Friday, August 04, 2017

Norms

Trying to stop a senile old man from killing us all is more important than which fork you use at the dinner table.

“Leaking the transcript of a presidential call to a foreign leader is unprecedented, shocking, and dangerous,” argued The Atlantic’s David Frum. “It is vitally important that a president be able to speak confidentially—and perhaps even more important that foreign leaders understand that they can reply in confidence.”
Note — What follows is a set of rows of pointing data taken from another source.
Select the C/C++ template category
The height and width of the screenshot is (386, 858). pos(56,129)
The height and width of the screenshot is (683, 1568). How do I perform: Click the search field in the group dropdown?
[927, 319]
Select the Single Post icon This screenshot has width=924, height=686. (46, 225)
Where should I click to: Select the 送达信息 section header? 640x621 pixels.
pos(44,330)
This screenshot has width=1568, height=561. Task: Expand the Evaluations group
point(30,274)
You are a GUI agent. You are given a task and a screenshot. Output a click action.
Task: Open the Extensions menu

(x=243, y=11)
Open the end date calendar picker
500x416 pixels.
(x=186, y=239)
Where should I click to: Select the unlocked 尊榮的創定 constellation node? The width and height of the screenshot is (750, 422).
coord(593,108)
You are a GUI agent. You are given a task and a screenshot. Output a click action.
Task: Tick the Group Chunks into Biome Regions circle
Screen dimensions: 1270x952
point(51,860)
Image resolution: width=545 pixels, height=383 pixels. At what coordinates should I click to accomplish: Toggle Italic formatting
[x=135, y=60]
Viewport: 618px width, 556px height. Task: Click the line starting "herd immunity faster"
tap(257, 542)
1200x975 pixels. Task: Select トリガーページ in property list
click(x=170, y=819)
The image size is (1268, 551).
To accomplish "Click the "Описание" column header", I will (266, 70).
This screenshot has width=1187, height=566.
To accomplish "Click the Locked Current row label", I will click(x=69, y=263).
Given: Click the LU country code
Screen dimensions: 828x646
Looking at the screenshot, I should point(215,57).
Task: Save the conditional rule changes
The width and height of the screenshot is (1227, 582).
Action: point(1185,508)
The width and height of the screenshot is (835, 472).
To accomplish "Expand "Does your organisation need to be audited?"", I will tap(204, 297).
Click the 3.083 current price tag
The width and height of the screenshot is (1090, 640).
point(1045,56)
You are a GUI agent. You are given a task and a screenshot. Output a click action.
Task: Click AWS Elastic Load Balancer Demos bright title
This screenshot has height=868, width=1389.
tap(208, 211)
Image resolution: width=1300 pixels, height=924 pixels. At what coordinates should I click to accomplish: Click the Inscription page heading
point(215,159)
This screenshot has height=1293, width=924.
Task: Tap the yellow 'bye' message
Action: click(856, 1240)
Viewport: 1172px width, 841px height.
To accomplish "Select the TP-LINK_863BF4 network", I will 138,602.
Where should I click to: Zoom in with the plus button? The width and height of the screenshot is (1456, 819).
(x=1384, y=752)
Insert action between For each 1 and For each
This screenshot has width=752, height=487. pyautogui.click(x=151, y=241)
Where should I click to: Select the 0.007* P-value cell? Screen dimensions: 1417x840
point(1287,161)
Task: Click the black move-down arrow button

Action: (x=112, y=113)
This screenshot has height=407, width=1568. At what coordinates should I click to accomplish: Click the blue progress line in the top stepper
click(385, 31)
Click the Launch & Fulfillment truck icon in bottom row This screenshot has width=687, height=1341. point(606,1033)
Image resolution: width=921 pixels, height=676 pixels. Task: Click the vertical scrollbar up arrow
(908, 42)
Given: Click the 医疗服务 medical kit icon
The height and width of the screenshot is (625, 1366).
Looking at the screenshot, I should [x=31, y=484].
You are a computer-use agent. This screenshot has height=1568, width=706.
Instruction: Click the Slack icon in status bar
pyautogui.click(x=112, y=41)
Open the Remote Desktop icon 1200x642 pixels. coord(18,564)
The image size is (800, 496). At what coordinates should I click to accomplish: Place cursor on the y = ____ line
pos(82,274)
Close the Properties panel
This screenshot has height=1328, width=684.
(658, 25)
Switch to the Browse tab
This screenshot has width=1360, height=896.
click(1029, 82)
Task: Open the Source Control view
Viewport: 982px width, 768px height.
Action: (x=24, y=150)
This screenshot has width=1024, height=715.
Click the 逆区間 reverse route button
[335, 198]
National leaders should indeed need to be able to trust that their discussions with one another will remain secure. But we are far from the point where foreign leaders assume transcripts of their calls with Trump, let alone future presidents, will end up on the front pages. Many have been quick to assume that this leak will have a chilling effect on U.S. relations with other countries, without stopping to ponder the likelihood that some foreign leaders might be relieved to learn that factions within the U.S. government are taking extraordinary steps to weaken this particular president.

If there are norms worth fretting over here, they aren’t the ones that govern whistleblowing, but the ones that should govern what U.S. political leaders do when the president is too incompetent to serve. It is because of their cowardice—their refusal to uphold norms they were elected and appointed to guard—that these transcripts leaked in the first place.

One norm we should bring back is that people like David Frum should do the honorable thing after being responsible for the deaths of hundreds of thousands of people.